On Monday, journalists Laura Ling and Euna Lee were sentenced to 12 years of hard labor in a North Korean prison. This morning, Blaine Harden in The Washington Post shares the probable reason: they were researching an article on the plight of women who, fleeing famine and poverty in North Korea, crossed the border into China. (You may have to create an account to read the Post article, but the account is free and takes only a minute to set up.)

Many of these refugee women ended up "being sold like livestock in China," according to one refugee who was sold in marriage to three men, sent back to North Korea, permanently maimed from a police beating, and then sent to a labor camp that she characterized as "hell on earth."

Actually, says a South Korean human-rights researcher, most of the women are much better off in China than they were in North Korea. If they stay with the men who buy them, they are given adequate food and housing. However, they and most of their children have no legal status. Without residency papers, the women can be deported at any moment - back to North Korea, where they will be treated as criminals. Their undocumented children, who will remain with their Chinese fathers, may not be able to go to school.

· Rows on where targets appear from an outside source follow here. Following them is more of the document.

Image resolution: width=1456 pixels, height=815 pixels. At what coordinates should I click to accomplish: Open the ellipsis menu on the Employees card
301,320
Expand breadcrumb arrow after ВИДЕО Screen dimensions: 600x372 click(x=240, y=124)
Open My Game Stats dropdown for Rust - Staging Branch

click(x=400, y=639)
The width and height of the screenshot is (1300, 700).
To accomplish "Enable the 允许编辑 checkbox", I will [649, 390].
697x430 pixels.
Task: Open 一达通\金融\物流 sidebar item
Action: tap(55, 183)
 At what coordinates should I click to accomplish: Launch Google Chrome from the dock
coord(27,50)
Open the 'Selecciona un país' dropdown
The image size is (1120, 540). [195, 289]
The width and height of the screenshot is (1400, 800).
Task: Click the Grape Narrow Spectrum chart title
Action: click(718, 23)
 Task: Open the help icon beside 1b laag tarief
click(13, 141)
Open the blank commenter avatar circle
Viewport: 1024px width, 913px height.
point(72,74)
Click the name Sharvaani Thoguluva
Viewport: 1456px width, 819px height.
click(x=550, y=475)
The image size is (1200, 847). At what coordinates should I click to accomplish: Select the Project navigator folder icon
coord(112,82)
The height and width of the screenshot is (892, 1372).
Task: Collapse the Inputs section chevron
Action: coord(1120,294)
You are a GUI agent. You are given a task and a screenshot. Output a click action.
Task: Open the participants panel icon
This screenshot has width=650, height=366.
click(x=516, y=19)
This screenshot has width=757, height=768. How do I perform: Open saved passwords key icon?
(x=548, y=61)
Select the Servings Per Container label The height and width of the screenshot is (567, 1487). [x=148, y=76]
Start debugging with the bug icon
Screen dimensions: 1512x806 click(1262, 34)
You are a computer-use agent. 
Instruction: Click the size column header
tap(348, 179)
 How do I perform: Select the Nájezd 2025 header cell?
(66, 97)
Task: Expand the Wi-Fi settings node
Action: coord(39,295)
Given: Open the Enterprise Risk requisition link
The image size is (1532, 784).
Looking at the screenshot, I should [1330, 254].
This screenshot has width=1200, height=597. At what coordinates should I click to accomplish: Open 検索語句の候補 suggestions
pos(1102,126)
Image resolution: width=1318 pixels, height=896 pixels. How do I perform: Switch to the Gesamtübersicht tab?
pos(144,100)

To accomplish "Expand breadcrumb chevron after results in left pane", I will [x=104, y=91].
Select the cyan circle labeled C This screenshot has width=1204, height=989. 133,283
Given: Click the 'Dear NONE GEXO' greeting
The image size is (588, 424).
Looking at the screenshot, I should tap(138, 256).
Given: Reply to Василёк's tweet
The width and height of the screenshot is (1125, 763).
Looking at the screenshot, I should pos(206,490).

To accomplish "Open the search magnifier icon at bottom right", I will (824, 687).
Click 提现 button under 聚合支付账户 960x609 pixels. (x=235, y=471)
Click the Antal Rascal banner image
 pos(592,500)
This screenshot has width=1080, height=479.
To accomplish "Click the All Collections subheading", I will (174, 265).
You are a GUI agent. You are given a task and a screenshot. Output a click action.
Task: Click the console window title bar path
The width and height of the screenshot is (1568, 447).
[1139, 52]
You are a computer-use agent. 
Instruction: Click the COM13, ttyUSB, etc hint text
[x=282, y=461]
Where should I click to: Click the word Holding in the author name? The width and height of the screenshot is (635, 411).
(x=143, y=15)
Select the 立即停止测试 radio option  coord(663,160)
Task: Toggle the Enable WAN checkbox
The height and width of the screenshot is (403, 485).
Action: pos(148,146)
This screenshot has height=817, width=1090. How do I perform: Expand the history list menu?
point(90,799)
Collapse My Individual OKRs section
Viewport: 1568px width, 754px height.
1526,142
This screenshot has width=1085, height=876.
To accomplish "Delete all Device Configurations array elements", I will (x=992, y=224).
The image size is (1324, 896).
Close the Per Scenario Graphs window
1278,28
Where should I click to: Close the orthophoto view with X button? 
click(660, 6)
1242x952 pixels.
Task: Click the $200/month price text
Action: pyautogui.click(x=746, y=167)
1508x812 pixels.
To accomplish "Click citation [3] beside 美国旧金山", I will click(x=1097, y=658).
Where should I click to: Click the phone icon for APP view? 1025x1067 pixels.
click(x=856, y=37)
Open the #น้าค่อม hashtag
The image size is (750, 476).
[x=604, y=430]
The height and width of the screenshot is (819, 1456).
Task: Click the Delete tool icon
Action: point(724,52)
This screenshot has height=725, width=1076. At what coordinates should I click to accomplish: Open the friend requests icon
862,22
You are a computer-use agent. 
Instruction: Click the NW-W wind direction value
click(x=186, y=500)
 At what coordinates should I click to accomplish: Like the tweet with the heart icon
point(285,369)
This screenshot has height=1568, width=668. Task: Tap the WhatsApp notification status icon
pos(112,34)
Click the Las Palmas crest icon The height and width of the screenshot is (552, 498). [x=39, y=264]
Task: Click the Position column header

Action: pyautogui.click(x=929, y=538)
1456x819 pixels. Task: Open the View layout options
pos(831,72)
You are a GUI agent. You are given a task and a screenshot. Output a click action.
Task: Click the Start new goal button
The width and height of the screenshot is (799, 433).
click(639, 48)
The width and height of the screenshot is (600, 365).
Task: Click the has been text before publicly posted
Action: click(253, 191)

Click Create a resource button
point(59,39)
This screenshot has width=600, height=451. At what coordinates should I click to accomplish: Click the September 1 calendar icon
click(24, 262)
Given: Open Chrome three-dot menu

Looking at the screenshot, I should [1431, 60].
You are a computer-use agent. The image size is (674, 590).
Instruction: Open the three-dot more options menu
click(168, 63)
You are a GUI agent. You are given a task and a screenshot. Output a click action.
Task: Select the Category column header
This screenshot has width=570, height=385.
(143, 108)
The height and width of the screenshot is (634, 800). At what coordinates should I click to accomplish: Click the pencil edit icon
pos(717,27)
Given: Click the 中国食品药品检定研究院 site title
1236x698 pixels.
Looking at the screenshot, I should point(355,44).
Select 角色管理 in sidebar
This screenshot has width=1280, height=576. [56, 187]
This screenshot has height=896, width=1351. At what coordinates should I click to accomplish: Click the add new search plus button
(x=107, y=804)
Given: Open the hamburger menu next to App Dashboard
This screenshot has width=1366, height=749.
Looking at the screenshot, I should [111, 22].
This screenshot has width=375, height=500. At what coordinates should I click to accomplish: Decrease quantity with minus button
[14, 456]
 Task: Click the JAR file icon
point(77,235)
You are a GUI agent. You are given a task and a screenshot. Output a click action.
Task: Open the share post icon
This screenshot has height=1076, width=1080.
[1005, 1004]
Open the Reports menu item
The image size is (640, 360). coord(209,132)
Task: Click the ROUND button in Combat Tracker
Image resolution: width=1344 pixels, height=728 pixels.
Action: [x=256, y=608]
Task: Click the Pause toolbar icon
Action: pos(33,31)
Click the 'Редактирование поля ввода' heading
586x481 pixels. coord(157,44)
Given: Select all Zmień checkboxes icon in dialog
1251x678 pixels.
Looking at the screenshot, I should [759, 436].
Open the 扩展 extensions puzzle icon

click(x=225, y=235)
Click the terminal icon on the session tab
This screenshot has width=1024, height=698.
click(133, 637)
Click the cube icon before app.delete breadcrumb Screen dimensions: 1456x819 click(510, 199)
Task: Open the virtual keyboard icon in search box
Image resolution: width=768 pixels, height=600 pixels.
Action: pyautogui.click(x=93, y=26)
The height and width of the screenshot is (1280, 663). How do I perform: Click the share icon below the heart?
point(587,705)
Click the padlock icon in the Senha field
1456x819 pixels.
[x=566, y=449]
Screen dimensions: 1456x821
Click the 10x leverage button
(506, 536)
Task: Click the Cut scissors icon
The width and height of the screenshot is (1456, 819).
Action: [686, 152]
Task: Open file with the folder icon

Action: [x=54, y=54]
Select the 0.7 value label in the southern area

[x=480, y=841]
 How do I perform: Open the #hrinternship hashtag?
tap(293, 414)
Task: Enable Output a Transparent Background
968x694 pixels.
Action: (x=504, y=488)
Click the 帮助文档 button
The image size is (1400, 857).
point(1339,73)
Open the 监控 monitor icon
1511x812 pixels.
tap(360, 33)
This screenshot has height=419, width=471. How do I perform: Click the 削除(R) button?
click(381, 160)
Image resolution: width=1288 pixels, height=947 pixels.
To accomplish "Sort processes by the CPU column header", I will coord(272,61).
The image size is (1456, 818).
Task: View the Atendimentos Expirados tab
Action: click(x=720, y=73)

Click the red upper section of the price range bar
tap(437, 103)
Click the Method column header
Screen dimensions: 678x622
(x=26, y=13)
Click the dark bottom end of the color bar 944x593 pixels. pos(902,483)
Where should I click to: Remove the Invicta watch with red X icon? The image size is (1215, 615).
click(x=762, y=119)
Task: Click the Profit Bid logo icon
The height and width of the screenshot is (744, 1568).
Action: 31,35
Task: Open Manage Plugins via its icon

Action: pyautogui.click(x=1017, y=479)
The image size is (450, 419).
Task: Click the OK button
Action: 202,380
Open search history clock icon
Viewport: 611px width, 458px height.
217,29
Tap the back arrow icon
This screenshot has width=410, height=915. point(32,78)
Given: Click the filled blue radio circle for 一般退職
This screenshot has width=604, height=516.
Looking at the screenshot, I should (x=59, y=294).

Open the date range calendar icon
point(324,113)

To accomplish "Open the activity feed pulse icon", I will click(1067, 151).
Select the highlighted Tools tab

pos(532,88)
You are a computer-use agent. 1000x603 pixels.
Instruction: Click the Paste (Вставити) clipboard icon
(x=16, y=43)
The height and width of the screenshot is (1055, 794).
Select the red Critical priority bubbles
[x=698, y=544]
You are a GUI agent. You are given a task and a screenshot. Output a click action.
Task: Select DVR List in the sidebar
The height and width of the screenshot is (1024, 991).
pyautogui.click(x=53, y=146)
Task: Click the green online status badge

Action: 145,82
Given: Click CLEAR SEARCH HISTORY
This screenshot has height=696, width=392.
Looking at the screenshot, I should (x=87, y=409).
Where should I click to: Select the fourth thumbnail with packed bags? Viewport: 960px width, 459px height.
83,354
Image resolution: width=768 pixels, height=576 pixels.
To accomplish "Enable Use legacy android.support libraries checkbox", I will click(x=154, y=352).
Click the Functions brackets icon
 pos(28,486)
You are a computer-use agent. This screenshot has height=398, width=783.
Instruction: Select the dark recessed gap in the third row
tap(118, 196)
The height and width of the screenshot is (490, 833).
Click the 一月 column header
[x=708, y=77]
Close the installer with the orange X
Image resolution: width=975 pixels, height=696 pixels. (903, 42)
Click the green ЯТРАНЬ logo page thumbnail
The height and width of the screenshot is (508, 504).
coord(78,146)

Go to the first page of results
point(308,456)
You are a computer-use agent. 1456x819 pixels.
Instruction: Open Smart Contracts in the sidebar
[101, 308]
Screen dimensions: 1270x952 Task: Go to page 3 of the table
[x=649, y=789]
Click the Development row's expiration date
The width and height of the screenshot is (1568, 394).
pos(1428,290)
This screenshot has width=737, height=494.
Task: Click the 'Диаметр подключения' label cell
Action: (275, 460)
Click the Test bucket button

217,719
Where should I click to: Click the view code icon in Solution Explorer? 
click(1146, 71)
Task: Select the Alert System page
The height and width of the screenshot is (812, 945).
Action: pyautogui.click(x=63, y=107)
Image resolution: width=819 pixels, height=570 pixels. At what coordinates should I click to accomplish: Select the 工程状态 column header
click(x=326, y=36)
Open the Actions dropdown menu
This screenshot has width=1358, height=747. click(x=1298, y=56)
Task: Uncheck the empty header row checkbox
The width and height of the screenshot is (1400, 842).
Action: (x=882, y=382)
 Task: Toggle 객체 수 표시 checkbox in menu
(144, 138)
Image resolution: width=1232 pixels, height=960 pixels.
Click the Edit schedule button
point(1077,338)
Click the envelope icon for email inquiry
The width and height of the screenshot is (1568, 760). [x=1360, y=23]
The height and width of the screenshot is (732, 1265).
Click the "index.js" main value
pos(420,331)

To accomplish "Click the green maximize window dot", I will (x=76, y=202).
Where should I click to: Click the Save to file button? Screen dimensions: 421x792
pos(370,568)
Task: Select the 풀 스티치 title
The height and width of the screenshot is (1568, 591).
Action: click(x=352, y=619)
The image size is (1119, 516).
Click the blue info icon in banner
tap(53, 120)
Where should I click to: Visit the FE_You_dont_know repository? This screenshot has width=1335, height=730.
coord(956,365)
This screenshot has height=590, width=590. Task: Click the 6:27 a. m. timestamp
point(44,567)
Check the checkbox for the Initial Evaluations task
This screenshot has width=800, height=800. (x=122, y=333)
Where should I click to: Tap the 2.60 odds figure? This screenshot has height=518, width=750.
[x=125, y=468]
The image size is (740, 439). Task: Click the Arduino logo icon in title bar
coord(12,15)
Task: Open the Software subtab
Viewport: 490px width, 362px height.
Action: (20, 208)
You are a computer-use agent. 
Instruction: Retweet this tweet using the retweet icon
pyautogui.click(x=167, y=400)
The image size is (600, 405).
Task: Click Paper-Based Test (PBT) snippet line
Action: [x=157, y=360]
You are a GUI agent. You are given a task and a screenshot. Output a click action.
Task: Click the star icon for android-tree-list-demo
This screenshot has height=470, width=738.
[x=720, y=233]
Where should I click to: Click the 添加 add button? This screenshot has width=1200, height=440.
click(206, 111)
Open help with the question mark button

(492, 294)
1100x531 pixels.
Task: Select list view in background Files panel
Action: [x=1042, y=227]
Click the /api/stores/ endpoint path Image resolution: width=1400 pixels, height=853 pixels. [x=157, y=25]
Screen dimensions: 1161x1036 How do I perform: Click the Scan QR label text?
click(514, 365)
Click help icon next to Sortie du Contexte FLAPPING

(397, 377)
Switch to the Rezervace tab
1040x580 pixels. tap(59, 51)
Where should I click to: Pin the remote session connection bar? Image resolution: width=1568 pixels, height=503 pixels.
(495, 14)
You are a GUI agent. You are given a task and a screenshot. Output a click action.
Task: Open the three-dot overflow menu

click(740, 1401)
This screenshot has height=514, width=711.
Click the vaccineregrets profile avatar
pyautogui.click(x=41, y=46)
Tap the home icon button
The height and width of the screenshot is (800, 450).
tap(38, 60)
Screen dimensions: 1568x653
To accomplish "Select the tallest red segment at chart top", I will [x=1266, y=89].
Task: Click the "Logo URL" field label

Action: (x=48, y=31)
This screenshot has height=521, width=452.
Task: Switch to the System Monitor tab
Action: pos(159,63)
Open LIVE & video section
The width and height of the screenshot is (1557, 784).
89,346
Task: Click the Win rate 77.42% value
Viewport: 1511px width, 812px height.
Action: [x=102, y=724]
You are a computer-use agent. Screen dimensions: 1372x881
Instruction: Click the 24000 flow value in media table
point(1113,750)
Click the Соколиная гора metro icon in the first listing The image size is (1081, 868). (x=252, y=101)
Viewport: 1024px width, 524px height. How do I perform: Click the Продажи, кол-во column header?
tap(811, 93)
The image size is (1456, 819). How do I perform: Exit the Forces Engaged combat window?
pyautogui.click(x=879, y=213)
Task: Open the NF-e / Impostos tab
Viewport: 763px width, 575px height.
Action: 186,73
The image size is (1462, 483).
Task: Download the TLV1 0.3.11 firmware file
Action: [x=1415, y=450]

Tina Lambert, advocacy director of Christian Solidarity Worldwide, a U.K.-based human-rights group, called upon North Korea to "rescind this unjust sentence and to grant Laura Ling and Euna Lee's immediate release …. We urge the United Nations to boldly condemn and extensively investigate these concerns at all levels of its system, including the Security Council, as a matter of utmost importance."

Google "Christianity and women's rights" and you'll find plenty of evidence for the church's relative shortcomings in this area. But note that North Korea and China are both officially atheistic countries. When I get impatient with the church's slowness in treating women and men equally, I'll remind myself of that.

Meanwhile, let's all pray for Ms. Ling and Ms. Lee.